Exercise prompt |
Return, unaltered, every line from the beginning of the material below up to and including the one with "Task: Click the chevron".

--- --- ---

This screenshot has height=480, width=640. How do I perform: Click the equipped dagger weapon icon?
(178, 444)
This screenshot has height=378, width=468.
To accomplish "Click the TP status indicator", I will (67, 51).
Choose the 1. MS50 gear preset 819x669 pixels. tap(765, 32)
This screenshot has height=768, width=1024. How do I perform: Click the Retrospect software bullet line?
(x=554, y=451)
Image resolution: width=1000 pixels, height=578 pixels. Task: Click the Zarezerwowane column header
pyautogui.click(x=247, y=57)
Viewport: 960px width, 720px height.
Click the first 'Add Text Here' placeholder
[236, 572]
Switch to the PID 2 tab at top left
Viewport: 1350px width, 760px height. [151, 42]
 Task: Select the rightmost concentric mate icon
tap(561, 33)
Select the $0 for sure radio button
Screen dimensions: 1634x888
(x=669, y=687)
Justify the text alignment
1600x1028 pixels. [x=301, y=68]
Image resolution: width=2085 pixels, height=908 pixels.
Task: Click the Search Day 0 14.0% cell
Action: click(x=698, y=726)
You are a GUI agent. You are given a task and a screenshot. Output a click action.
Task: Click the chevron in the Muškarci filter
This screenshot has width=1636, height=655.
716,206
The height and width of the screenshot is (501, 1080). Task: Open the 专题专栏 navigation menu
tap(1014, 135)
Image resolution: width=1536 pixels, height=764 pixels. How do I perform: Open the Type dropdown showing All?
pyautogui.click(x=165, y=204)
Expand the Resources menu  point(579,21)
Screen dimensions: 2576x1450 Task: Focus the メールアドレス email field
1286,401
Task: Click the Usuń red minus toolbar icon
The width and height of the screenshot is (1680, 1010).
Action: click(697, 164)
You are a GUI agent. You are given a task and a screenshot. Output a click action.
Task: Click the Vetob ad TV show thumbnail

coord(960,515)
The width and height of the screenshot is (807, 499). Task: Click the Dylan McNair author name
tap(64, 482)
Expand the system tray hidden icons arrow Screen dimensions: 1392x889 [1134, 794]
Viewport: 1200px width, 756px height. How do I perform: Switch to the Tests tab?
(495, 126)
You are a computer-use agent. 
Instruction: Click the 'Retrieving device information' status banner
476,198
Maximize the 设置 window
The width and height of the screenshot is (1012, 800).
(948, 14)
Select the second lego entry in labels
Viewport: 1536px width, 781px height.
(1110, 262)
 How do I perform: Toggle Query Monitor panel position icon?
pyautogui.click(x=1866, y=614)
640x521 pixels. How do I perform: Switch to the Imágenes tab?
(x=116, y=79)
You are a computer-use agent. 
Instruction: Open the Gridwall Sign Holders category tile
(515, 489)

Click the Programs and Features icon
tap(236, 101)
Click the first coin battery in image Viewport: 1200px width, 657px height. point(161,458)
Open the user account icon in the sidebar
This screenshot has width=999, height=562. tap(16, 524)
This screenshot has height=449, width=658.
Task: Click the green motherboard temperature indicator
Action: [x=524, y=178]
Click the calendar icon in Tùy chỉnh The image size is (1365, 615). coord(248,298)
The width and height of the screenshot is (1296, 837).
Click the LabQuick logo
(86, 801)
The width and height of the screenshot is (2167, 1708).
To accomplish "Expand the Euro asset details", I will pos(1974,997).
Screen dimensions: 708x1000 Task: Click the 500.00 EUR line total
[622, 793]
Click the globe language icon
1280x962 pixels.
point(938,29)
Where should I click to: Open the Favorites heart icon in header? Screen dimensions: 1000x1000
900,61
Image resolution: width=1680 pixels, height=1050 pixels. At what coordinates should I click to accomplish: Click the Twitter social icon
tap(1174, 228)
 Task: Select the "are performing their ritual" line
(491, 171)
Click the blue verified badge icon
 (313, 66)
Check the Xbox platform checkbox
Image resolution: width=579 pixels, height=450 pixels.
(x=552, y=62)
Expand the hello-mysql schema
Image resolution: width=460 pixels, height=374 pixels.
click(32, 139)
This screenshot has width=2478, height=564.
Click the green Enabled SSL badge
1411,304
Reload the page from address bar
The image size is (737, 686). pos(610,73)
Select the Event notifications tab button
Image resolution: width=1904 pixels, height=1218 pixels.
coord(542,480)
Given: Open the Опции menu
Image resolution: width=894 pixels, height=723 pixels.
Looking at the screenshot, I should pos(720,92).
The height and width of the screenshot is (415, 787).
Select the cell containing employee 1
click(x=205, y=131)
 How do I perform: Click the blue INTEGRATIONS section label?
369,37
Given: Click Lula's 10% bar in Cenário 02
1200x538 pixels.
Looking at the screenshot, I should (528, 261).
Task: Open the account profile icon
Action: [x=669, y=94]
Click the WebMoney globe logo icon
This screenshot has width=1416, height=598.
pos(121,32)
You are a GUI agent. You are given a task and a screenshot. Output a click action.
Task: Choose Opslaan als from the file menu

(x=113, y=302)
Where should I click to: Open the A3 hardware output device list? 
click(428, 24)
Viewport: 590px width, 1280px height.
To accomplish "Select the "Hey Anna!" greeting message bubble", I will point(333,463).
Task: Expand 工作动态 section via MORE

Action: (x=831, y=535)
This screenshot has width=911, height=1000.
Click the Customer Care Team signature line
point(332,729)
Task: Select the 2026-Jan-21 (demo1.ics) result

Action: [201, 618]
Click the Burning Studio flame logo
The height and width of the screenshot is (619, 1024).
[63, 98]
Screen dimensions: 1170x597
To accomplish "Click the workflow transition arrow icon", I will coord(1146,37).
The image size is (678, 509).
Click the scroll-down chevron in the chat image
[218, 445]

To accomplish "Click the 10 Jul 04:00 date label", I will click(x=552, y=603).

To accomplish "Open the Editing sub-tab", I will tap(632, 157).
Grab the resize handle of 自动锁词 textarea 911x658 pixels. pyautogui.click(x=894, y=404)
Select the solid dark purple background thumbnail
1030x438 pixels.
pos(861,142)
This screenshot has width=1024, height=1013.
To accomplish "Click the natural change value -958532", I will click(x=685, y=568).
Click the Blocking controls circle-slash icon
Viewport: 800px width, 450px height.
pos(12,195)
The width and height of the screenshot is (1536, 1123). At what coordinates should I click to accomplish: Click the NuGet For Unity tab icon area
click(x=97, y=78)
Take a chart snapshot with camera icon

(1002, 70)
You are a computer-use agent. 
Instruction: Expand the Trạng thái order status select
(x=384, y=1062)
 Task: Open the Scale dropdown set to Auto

--- --- ---

Exercise answer |
This screenshot has height=480, width=640. How do I perform: Click the equipped dagger weapon icon?
(178, 444)
This screenshot has height=378, width=468.
To accomplish "Click the TP status indicator", I will (67, 51).
Choose the 1. MS50 gear preset 819x669 pixels. tap(765, 32)
This screenshot has height=768, width=1024. How do I perform: Click the Retrospect software bullet line?
(x=554, y=451)
Image resolution: width=1000 pixels, height=578 pixels. Task: Click the Zarezerwowane column header
pyautogui.click(x=247, y=57)
Viewport: 960px width, 720px height.
Click the first 'Add Text Here' placeholder
[236, 572]
Switch to the PID 2 tab at top left
Viewport: 1350px width, 760px height. [151, 42]
 Task: Select the rightmost concentric mate icon
tap(561, 33)
Select the $0 for sure radio button
Screen dimensions: 1634x888
(x=669, y=687)
Justify the text alignment
1600x1028 pixels. [x=301, y=68]
Image resolution: width=2085 pixels, height=908 pixels.
Task: Click the Search Day 0 14.0% cell
Action: click(x=698, y=726)
You are a GUI agent. You are given a task and a screenshot. Output a click action.
Task: Click the chevron in the Muškarci filter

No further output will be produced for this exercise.